Nouvelle pratique des jeunes, produit d'importation en provenance des pays autrefois non buveurs de vin, le binge-drinking (1) ou, dans le français que l'on cause aujourd'hui, se déchirer grave, consiste en fin de semaine à ingurgiter des doses d'alcool pour atteindre la limite et même la dépasser en sombrant dans des comas éthyliques. Envoyé spécial, l'émission de reportage de la 2, consacré à ce phénomène, a ému et inquiété beaucoup de mères ou de parents. Je n'ai pas vu l'émission mais je puis vous assurer qu'autour de moi, chez des personnes ne pratiquant pas un quelconque ostracisme à l'égard des boissons alcoolisées, le trouble était réel. D'autant plus que ces beuveries avaient pour cadre des soirées organisées par des associations d'étudiants. Certains me diront, puisque ça n'est pas avec du vin qu'ils le font ça ne nous concerne pas ou mieux ça renforce notre combat pour la consommation modérée de notre produit. A ceux-là, même s'ils ont en parti raison, je réponds : essayez donc ce type de réponse auprès de parents confrontés à ces pratiques ravageuses. Il tombe à plat. On ne s'appuie pas sur du négatif pour promouvoir une autre approche de consommation.

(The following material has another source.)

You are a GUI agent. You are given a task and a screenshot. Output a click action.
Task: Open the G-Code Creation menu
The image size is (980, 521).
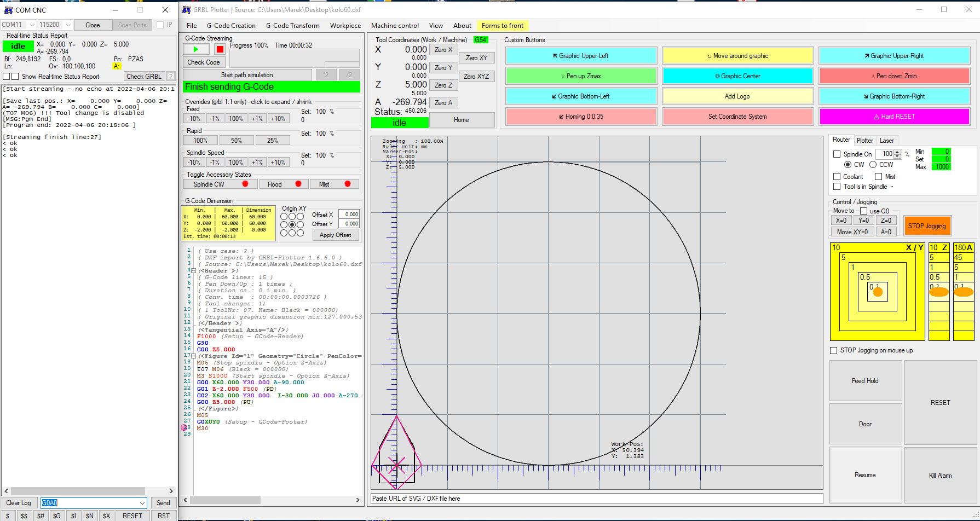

Ces jeunes, pour la plupart, sont majeurs, Bac plus quelquechose, et s'en tenir en guise de diagnostic au laxisme des parents ou au il faut que jeunesse se passe ou ils le font sous la pression des alcooliers ou aux explications sociologiques à la mort moi le noeud habituelles ne nous mènerait pas loin. Le phénomène existe et ses conséquences irréversibles sur l'avenir de ces jeunes doivent nous préoccuper. Comment ? En premier lieu, en tant que prescripteurs de boissons alcoolisées quelles qu'elles soient, en adoptant une attitude d'absolue responsabilité excluant toute bataille de parts de marché ou de pratiques d'incitation à la consommation immodérée sous le couvert de la teuf. En urgence, un code de bonne conduite doit être élaboré entre les associations d'étudiants, les producteurs et les distributeurs afin de tracer la ligne qu'on s'engage à ne pas dépasser et de définir les moyens pour être sans concession face aux dérives. Créer des consommateurs : oui, des alcooliques : non ! La marge est peut être étroite mais, n'en déplaise aux prohibitionnistes, elle est à l'image de la plupart des actes de notre vie : à risque.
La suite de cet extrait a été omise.